Dans son premier chapitre, Racine identifie les « rouages » (p. 11) de la crise et jette le blâme sur la « dérèglementation » comme « source première » de la crise financière. Selon lui, les politiciens auraient abandonné « leur pouvoir sur le monde financier et leur capacité d’intervenir » (p. 33). Au deuxième chapitre, il offre un portrait des « grands perdants » de la crise, dont les chômeurs, les pauvres, les retraités et la planète Terre. Dans le troisième chapitre, qui clôt la première partie du livre, Racine étudie les différentes « sorties de crise » réalisées dans quelques pays, dont le Canada, pour conclure que les choix de stratégies en la matière « tiennent plus de la singularité des systèmes politiques et de leurs dirigeants » (p. 133).

La deuxième partie du livre est consacrée aux « leçons et défis » qui attendent l’humanité. Racine dénonce ce qu’il appelle le « fléau de l’impunité », celle des banquiers qui n’auront pas à répondre de leurs actes (p. 142). Il plaide pour un « retour à la mission première des banques » (p. 144) et évoque une réforme des agences de notation. Il discute aussi longuement de la possibilité de l’avènement d’un « gouvernement mondial » (p. 159), formulant le souhait que « l’on arrivera à se donner un gouvernement apte à mieux coordonner les efforts de l’humanité pour prévenir les crises systémiques ». Racine termine en soulignant que tous ces défis « ne renvoient pas seulement à des problèmes de structures et d’institutions » ; ils mettent en exergue des « questions relatives à l’éducation des personnes » (p. 207). Il soulève aussi au passage d’autres défis auxquels fait face le monde, comme « le développement de la génétique » et « les études climatiques [qui] nous amènent à craindre pour la survie des humains sur la planète Terre » (p. 153).

L’ouvrage est manifestement destiné aux néophytes, mais il ne pourra, croyons-nous, totalement les éclairer, puisque le professeur Racine n’est lui-même pas un spécialiste de la question financière. Même si aucune erreur majeure n’est commise, aucune analyse particulièrement éclairante de la crise n’est non plus offerte. L’auteur, qui avoue avoir utilisé Wikipédia (p. 52), offre plutôt une succession de tableaux très sommaires d’une foule de sujets qu’il a manifestement du mal à maîtriser. Au terme de sa section sur la Grèce, Jacques Racine conclut, un peu simplement, que la crise a « offert une première occasion aux opérateurs de marchés de spéculer sur l’euro » (p. 42). Plus loin, il trouve « fort étonnant » que le dollar américain soit demeuré une monnaie de réserve, malgré la crise (p. 50).

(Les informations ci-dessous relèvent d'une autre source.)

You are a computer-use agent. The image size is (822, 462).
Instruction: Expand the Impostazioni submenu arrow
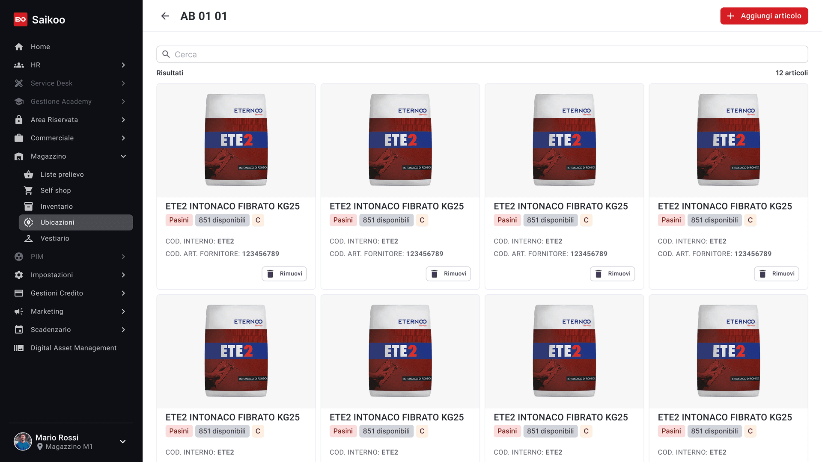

Sa conclusion sur la dérèglementation, comme source première de la crise, manque tout autant de sophistication et est éminemment prévisible. Mais, comme le reste, elle manque cruellement de substance. Une étude plus nuancée et mieux ciblée, produite à l’aide d’un schéma théorique éloquent, aurait vraiment permis d’éclairer autant les événements que les lecteurs.